Time Is a Key Piece in This Picture About Watch-Making — and Anarchism

‘Unrest’ is also a period picture, taking place in a remote township in 19th-century Switzerland. Boffo box office numbers can’t have been uppermost in the director’s mind, but there are rewards for the patient.

Via KimStim
Clara Gostynski in ‘Unrest.’ Via KimStim

“The revolution will not be televised,” Gil Scott-Heron intoned famously toward the tail end of the 1960s. Did anyone think to ask, though, if it would be synchronized? That’s one question raised by “Unrest,” the quixotic new film by writer and director Cyril Schäublin.

It’s odd enough that a film should be dedicated, with a conspicuous level of particularity and tenderness, to watch-making, but anarchism as well? What kind of elevator pitch did Mr. Schäublin confabulate to get funding for that idea? “Unrest” is also a period picture, taking place in a remote township in 19th-century Switzerland. Boffo box office numbers can’t have been uppermost in the director’s mind. 

“Unrest” is predicated on historical fact, both in terms of family history and broader currents of culture.

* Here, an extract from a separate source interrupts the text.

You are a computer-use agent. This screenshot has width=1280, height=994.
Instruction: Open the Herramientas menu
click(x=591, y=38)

The valley of Saint-Imier was the hometown, and continues to be the base of operations, for the luxury watch company Longines. Breitling, too, originated in Saint-Imier. Mr. Schäublin’s grandmother worked in a watch factory and was responsible for making the balance wheel, or unrueh, of the mechanism. A deep-seated respect for craft is palpable throughout the movie.

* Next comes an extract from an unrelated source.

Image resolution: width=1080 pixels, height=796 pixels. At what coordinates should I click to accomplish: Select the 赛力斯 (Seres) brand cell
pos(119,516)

Unrueh translates into “unrest,” and the title cuts two ways. Politics, along with watches, enters into it. Saint-Imier was a notable site of ideological foment. The Anarchist St. Imier International was formed after a previous cohort of like-minds splintered in disagreement over the application of pure anarchism as opposed to Marxist principles. The group hasn’t been forgotten: An International Anti-Authoritarian Gathering will take place in Saint-Imier this July in honor of the 150th anniversary of the “organized anarchist movement.”

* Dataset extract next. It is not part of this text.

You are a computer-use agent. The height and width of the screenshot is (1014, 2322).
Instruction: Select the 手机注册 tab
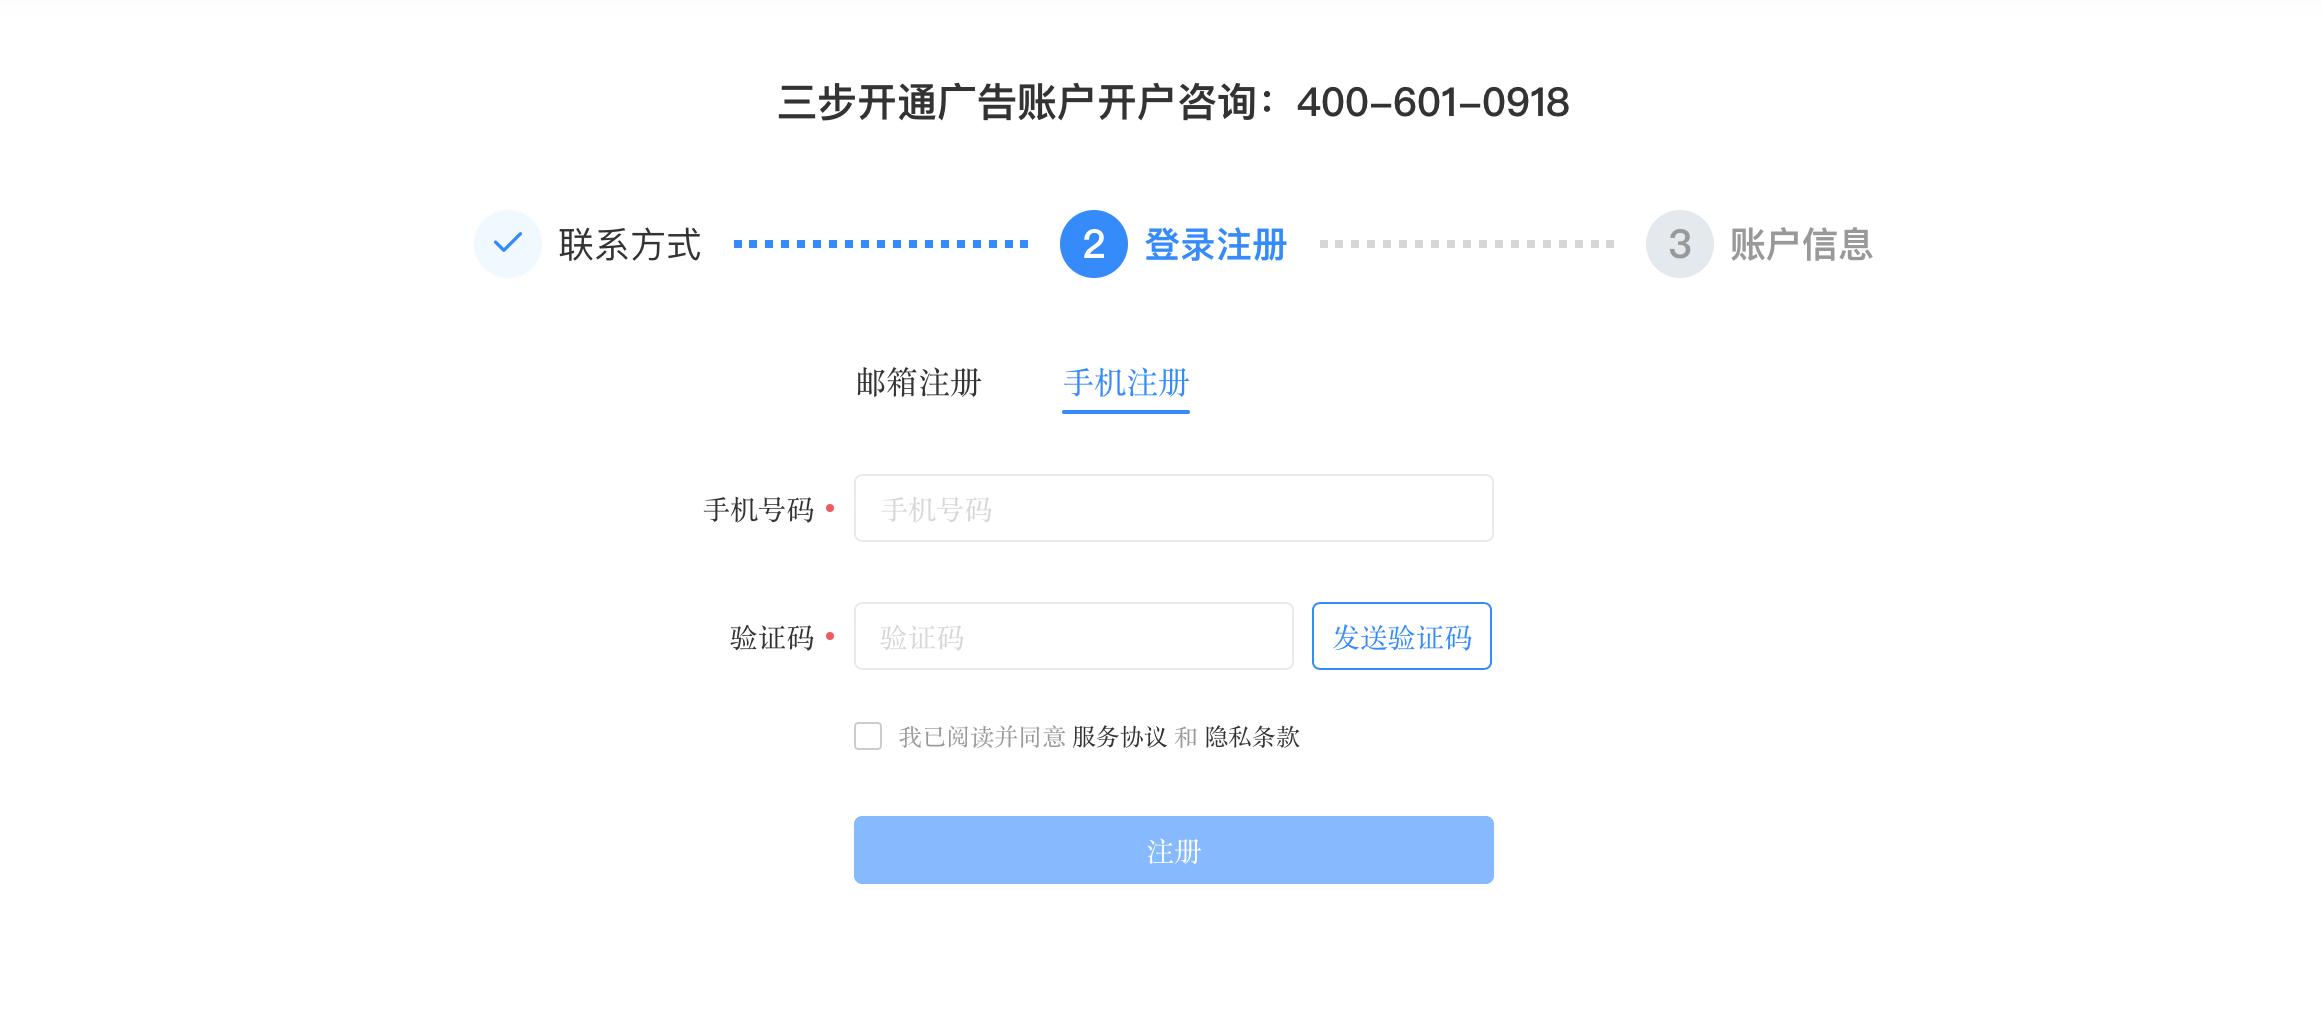1125,383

Forget, for a moment, the thought of anarchists having to organize themselves. Consider, instead, the response of cartographer and anarchist Pyotr Kropotkin (1842-1921) after spending time in the Jura Mountains: “After staying a few weeks with the watchmakers, my views upon socialism were settled: I was an anarchist.” The actor Alexei Evstratov bears a fair resemblance to the young Kropotkin, though as depicted in “Unrest” he’s nobody’s idea of a revolutionary. Quite the milquetoast, our Russian radical.

Kropotkin is at the periphery of “Unrest,” as is, for that matter, every other character in the movie. Although we come to recognize its players — the factory owners, the supervisors, the barkeep, a roving photographer, and a cadre of rather severe young women — the picture doesn’t focus on character so much as place and process. Fans of Impressionist painting will enjoy the costumery and mises en scène. Those with an abiding appreciation of finely tuned motor skills will relish the adoring close-ups of watches undergoing assembly.

“Unrest” is notably devoid of drama or momentum. Mr. Schäublin, possibly channeling the cinematic strategies of Robert Bresson, keeps a distance from the proceedings, favoring expansive shots in which characters can be hard to locate and, at moments, hard to hear. Emotional tension or psychological import are held at arm’s length. Events, some of them unpleasant, unfurl with stoic politesse. Is this picture too Swiss for its own good? 

“Unrest” is a static movie any way you cut it. Stick with it and you’ll wonder if it qualifies as a comedy. The emphasis on punctuality and different stratifications of time could be the stuff of a Monty Python sketch. Although there are moments that occasion laughter — there’s nothing quite like a deadpan double-take — the picture is reminiscent in no small way of Robert Musil’s novel “The Man Without Qualities” as it keys into the absurdity of workaday routines. 

Those with an abundance of patience are recommended to Mr. Schäublin’s meditation on the promises of technology and the quiddities of progress. Yet even then its not inconsiderable satisfactions will take time to announce themselves.